• _WHAT TO PRODUCE_
Extract the lines of the material starting at the line that contains "You are a GUI" and ending at the line that contains "Action: click(x=150, y=184)", both included, and reproduce them exactly.

• _RECORDED DATA_
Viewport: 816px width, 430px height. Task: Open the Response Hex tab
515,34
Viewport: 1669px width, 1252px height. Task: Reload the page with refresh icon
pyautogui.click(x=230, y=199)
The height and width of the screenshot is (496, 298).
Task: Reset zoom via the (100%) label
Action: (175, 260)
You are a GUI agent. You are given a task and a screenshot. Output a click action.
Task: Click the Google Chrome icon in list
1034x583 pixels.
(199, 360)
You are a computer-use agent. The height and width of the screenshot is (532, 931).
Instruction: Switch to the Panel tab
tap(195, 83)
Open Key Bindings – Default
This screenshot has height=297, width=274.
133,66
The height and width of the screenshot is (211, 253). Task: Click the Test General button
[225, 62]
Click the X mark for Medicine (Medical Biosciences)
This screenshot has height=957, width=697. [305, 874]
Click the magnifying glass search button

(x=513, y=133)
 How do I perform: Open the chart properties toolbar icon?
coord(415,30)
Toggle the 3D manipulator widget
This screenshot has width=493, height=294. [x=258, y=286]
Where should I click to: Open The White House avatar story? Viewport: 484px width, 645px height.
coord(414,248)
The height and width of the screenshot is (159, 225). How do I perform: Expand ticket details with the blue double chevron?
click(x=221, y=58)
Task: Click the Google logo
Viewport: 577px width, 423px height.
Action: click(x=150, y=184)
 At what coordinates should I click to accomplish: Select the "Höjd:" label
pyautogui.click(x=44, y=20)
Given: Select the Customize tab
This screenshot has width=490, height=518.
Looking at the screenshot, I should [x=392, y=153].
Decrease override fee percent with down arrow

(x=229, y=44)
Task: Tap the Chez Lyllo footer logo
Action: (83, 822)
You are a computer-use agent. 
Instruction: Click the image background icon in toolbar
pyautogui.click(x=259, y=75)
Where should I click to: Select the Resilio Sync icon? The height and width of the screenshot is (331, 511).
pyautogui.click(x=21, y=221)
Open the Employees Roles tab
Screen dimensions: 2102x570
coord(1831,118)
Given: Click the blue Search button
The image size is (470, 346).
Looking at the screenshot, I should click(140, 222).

• _EXERCISE OUTPUT_
You are a GUI agent. You are given a task and a screenshot. Output a click action.
Task: Click the Google Chrome icon in list
1034x583 pixels.
(199, 360)
You are a computer-use agent. The height and width of the screenshot is (532, 931).
Instruction: Switch to the Panel tab
tap(195, 83)
Open Key Bindings – Default
This screenshot has height=297, width=274.
133,66
The height and width of the screenshot is (211, 253). Task: Click the Test General button
[225, 62]
Click the X mark for Medicine (Medical Biosciences)
This screenshot has height=957, width=697. [305, 874]
Click the magnifying glass search button

(x=513, y=133)
 How do I perform: Open the chart properties toolbar icon?
coord(415,30)
Toggle the 3D manipulator widget
This screenshot has width=493, height=294. [x=258, y=286]
Where should I click to: Open The White House avatar story? Viewport: 484px width, 645px height.
coord(414,248)
The height and width of the screenshot is (159, 225). How do I perform: Expand ticket details with the blue double chevron?
click(x=221, y=58)
Task: Click the Google logo
Viewport: 577px width, 423px height.
Action: click(x=150, y=184)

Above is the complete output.